→ **BRANO**
----------
Nel Paese dell’Africa meridionale nessuno sconvolgimento politico dopo le elezioni: Robert Mugabe è stato riconfermato con un esito schiacciante. Numerose le accuse di brogli e manipolazioni da parte dello sconfitto, Morgan Tsvangirai del Movement for Democratic Change. Le prospettive per la ripresa economica e il ritorno di una piena democrazia appaiono oggi più fosche.

 

NIENTE DI NUOVO… – … sotto il caldo sole dell’Africa meridionale. Le elezioni politiche che si sono tenute in Zimbabwe lo scorso 31 luglio hanno avuto l’esito che molti non volevano, ma che purtroppo si aspettavano: Robert Mugabe ha vinto per la settima volta ed è stato confermato alla guida del Paese insieme al suo partito, lo Zanu-PF, che ha ottenuto la maggioranza dei seggi in Parlamento. Un successo che è stato, almeno sulla carta, schiacciante: con il 61% dei consensi e 158 parlamentari su 210, la formazione politica di Mugabe ha surclassato il principale partito oppositore, il MDC (Movement for Democratic Change) di Morgan Tsvangirai. A suscitare sorpresa non è stata tanto la riconferma dell’89enne Mugabe, che da ormai 26 anni ricopre la carica di Presidente, quanto lo scarso successo il MDC, che in occasione delle elezioni del 2008 aveva addirittura ottenuto la maggioranza relativa dei voti costringendo lo Zanu-PF a dar vita a un governo di coalizione.

 

ALLORA PERCHÉ? – In trent’anni di dominio quasi incontrastato, Robert Mugabe ha trasformato un Paese tra i più sviluppati e ricchi di tutta l’Africa in uno Stato colpito da una crisi economica terribile, con un’inflazione fuori controllo che ha raggiunto il livello massimo del 231.150.888%. Solamente negli ultimi anni di Governo in coabitazione con il MDC lo Zimbabwe ha ritrovato un po’ di stabilità e ha ricominciato a crescere. In un contesto di elezioni libere e democratiche, sarebbe sembrata dunque scontata la vittoria del partito di Tsvangirai. Numerose, tuttavia, sono state le denunce e le segnalazioni di irregolarità durante lo svolgimento del voto. Gli osservatori esterni dell’Unione Africana hanno dichiarato che le elezioni si sono svolte in maniera corretta e pacifica: quest’ultima circostanza è effettivamente vera, non si sono registrate intimidazioni o violenze da parte dei sostenitori dello Zanu-PF come era invece avvenuto nel 2008. Pare invece che stavolta Mugabe abbia adottato una tattica più raffinata e subdola. Per esempio, decine di migliaia di cittadini sono state registrate in collegi elettorali troppo distanti dal loro luogo di residenza e non hanno potuto raggiungere il seggio in tempo. In altri circostanze, invece, sono stati segnalati casi di persone prelevate da luoghi remoti del Paese, fatte salire su autobus e condotte a seggi elettorali ‘fantasma’ (ovvero di cui non era stata dichiarata l’esistenza fino al giorno prima delle elezioni) e ‘invitati’ a votare per il partito di Mugabe. Ecco, dunque, come sarebbero stati confezionati i brogli.
----------
→ **MATERIALE**

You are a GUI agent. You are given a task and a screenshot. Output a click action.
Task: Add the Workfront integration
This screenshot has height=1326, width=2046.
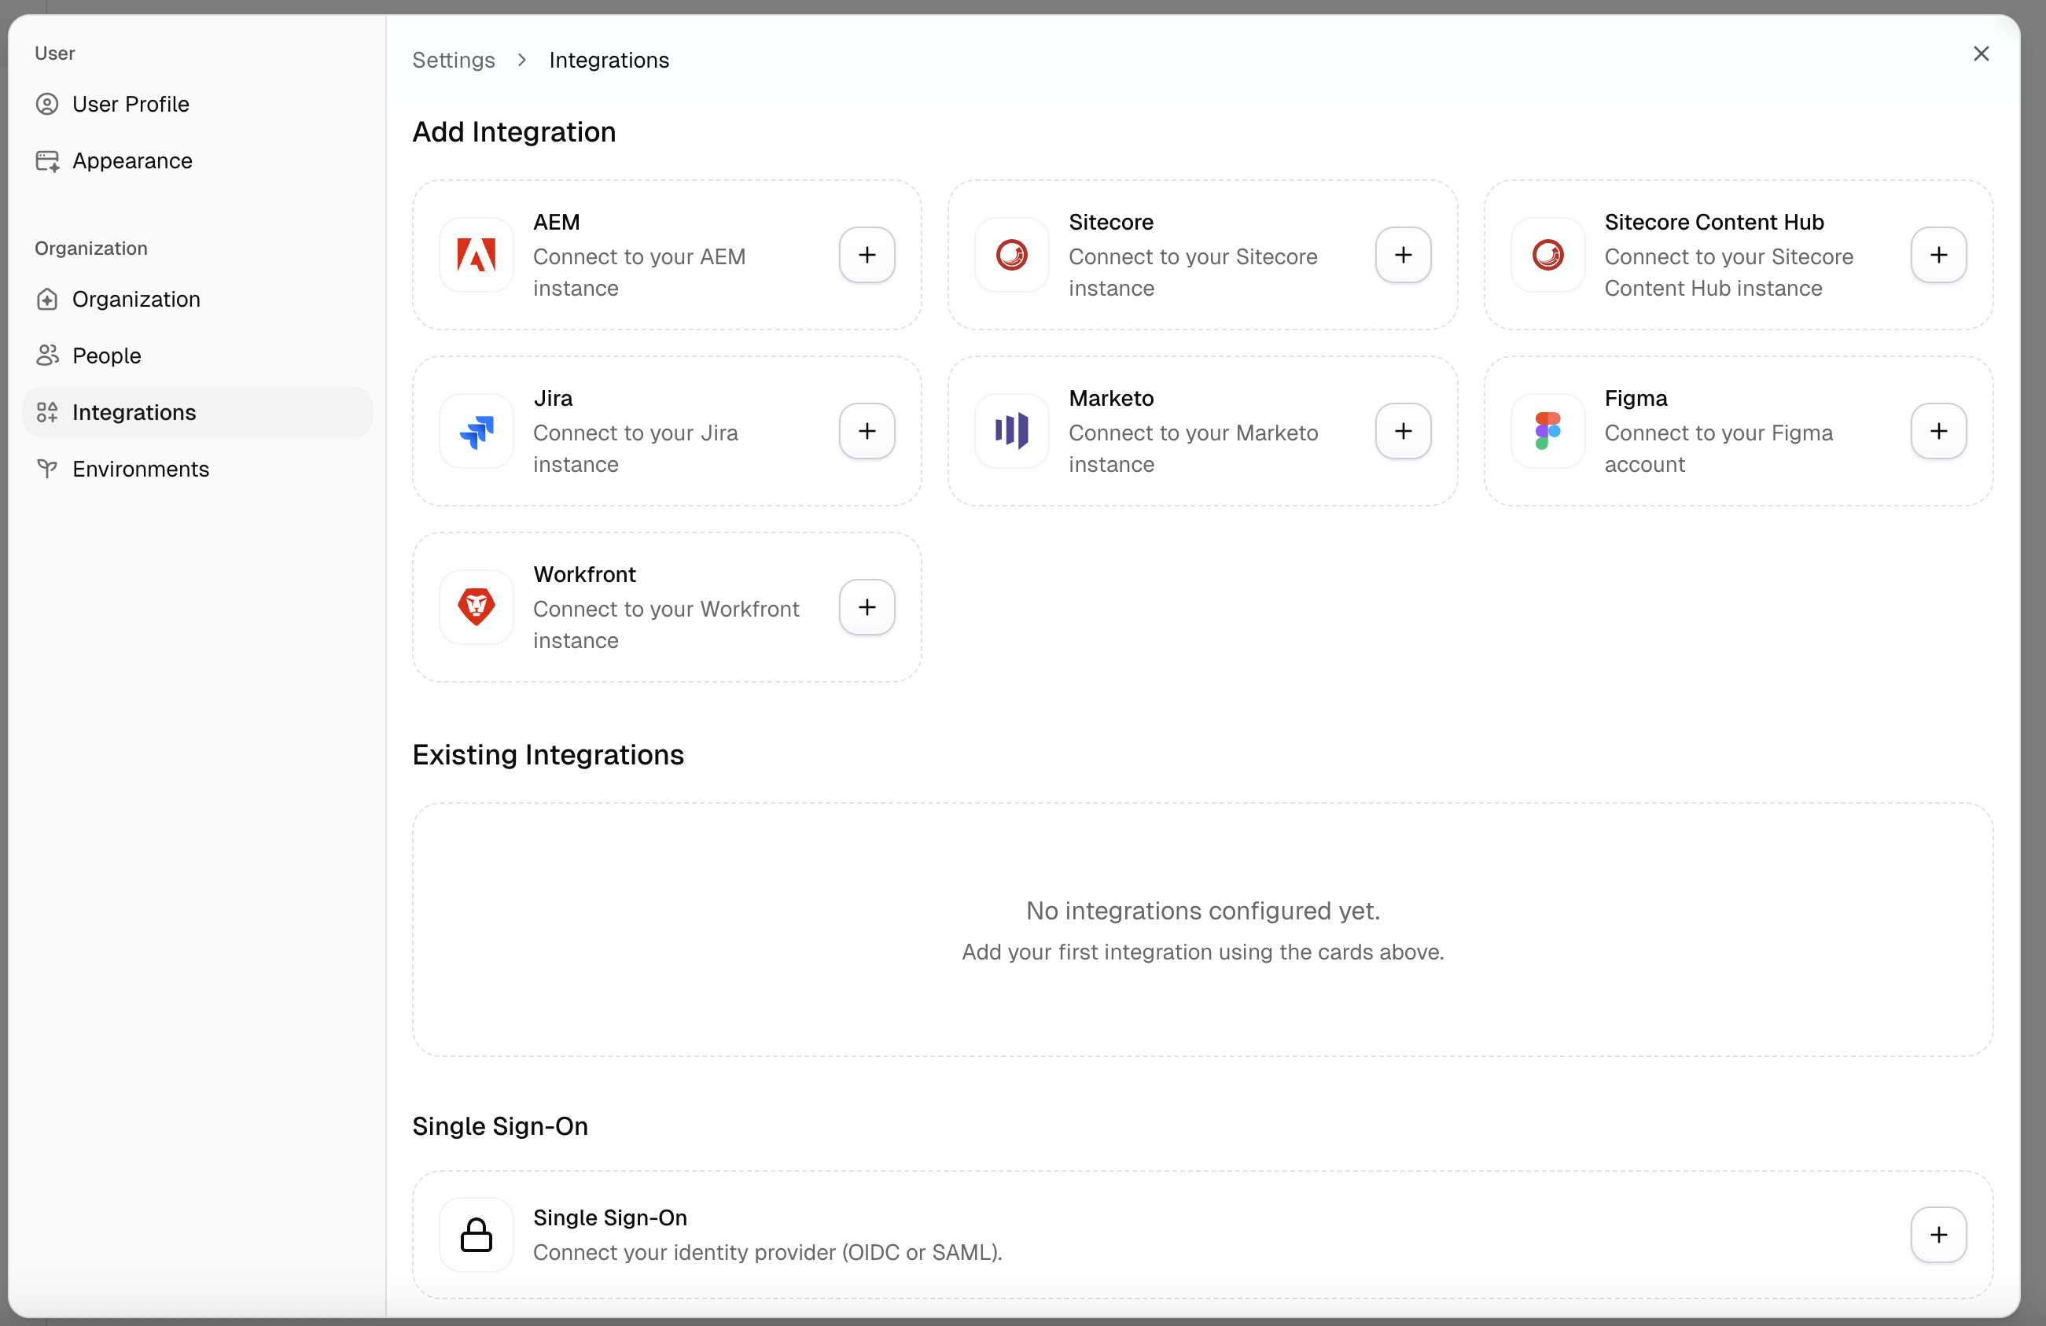coord(867,607)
----------
→ **COMPITO A**
Cita il brano sulle elezioni in Zimbabwe da "Nel Paese dell’Africa" fino a "oggi più fosche." compreso.
→ **COMPITO B**
Elenca tutti i partiti politici e gli organismi internazionali nominati nel brano sulle elezioni in Zimbabwe.
→ **COMPITO C**
Quanti parlamentari su 210 ha ottenuto il partito di Mugabe, secondo il brano sulle elezioni in Zimbabwe?

→ **RISPOSTA A**
Nel Paese dell’Africa meridionale nessuno sconvolgimento politico dopo le elezioni: Robert Mugabe è stato riconfermato con un esito schiacciante. Numerose le accuse di brogli e manipolazioni da parte dello sconfitto, Morgan Tsvangirai del Movement for Democratic Change. Le prospettive per la ripresa economica e il ritorno di una piena democrazia appaiono oggi più fosche.

→ **RISPOSTA B**
Zanu-PF; MDC (Movement for Democratic Change); Unione Africana

→ **RISPOSTA C**
Il partito di Mugabe ha ottenuto 158 parlamentari su 210.